First, it’s worth pointing out that Livy pairs the Romans’ capture and treatment of Capua with the Romans’ capture and treatment of Syracuse, both of which occurred in 210 BCE. One of the ways that he pairs the two cities is through the narrative: Livy places the Senate’s deliberation of how to treat Syracuse (26.30) immediately prior to their decision of how to treat Capua (26.33). There are other parallels as well, in particular the contrast in how the armies treated the two cities. At Syracuse, the Roman commander Marcus Marcellus oversaw the looting of what Livy describes as one of the greatest cities in the world (likely a bit of hyperbole on his part to make Rome seem even greater). On the other hand, at Capua, the Romans were disciplined enough to leave the city alone, even though they hated the Capuans because they had so willingly betrayed them to the Carthaginians.

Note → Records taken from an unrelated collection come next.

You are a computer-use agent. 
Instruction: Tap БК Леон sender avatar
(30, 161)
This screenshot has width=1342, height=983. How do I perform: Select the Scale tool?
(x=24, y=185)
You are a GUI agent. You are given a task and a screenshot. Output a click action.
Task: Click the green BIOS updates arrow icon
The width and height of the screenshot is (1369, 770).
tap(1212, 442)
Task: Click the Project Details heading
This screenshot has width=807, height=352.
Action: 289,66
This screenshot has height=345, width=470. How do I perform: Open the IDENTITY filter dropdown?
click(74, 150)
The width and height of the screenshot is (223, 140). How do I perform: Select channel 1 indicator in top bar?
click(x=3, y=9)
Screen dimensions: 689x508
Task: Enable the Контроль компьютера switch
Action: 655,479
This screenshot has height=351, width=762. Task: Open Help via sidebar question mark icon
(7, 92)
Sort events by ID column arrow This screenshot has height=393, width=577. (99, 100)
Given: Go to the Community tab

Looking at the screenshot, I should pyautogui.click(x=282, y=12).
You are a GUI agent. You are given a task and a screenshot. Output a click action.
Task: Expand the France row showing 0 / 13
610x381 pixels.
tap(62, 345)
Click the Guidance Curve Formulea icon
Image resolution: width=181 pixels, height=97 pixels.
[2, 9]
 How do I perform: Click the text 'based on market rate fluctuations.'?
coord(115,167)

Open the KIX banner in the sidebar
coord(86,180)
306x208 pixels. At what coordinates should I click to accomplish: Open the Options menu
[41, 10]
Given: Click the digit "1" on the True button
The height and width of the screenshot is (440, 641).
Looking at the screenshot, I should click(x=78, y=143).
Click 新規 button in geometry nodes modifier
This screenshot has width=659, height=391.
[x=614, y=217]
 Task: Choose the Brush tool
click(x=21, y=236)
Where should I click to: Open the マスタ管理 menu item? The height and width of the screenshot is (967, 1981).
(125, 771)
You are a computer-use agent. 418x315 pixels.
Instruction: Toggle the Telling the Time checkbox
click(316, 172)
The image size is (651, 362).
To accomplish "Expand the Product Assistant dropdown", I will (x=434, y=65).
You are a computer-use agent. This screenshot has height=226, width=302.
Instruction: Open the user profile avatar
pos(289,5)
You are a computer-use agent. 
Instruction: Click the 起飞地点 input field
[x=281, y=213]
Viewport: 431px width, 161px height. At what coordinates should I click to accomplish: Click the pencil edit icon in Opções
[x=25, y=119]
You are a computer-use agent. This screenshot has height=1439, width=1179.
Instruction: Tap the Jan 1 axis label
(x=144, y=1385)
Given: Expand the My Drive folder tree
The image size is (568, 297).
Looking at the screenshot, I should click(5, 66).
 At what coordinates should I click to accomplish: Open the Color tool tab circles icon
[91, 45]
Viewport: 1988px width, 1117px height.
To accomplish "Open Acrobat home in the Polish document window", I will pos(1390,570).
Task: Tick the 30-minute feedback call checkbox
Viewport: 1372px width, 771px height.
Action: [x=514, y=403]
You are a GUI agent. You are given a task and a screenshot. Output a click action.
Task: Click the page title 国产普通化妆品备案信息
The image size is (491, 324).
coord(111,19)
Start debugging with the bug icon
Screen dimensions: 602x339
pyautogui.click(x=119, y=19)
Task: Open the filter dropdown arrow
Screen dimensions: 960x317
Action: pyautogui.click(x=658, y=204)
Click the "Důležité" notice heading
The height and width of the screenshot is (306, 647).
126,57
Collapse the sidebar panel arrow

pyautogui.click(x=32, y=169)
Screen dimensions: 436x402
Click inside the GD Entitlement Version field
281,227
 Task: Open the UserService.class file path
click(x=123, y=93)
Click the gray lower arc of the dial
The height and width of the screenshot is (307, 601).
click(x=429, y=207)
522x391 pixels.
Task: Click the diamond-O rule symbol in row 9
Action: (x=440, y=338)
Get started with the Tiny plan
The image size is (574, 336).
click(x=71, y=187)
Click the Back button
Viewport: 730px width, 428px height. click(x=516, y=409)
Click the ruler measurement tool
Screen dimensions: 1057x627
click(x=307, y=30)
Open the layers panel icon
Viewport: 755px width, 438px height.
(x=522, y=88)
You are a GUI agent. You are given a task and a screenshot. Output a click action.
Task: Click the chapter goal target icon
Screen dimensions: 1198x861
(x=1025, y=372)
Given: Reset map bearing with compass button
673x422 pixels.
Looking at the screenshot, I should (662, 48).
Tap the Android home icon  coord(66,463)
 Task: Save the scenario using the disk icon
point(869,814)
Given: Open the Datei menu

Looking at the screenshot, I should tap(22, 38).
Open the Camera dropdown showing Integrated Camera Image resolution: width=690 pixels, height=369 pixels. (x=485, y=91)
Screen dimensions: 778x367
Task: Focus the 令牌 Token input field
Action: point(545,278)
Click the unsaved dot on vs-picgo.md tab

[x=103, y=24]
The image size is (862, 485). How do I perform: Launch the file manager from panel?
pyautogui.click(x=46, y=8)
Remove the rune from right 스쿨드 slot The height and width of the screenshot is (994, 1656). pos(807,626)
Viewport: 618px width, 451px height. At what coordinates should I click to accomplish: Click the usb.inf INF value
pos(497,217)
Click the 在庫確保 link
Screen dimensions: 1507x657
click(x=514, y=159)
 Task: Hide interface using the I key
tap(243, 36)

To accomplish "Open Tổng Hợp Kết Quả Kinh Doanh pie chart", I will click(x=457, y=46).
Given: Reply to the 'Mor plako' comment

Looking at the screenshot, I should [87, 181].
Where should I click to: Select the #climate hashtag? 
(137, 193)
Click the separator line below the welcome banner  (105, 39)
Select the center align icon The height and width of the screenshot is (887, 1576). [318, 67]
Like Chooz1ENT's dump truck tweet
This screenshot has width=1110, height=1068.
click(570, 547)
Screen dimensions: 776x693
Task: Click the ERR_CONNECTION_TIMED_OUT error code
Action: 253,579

What did the Romans decide to do with the Capuans? Well, it’s a bit complicated because Livy himself says that “decrees were passed for individual Capuan households, but it is not worth the while to list them all” (trans. Yardley 26.34). This description is interesting because it stress just how much of an aristocracy both Rome and Capua were: the familial politics very much influenced how the Romans decided to treat certain people. The other interesting thing about this line is that it suggests that Livy had access to the all of the decrees but has chosen to only record some of them, suggestive that he had good sources for this event (unlike some of the other events that Livy reports).
Well, what does Livy say?
“Some faced expropriation of their property, and being sold into slavery along with their wives and children, exception being made for daughters who had married outside the community before they became subject to the jurisdiction of the Roman people. Others were to be imprisoned, with discussion of their eventual fate left until later. In the case of others, the senators used classifications based on their property assessment to determine whether or not they should be dispossessed. They also voted that farm animals that had been captured, apart from horses, should be returned to their owners; and the same was to apply to slaves, apart from adults of the male sex, and to all property not attached to the ground.” (26.34).
Livy reveals the immediate problem that Rome hoped to address with those male slaves in 26.35: the government is running into problems funding the navy, and is again asking for private citizens to fund the construction of ships, as well as to donate slaves. It is also interesting to think about how those Capuan slaves fared in Rome with their identity as belonging to a group of people who sold out the Romans. I can only imagine that many of them got sent to the mills.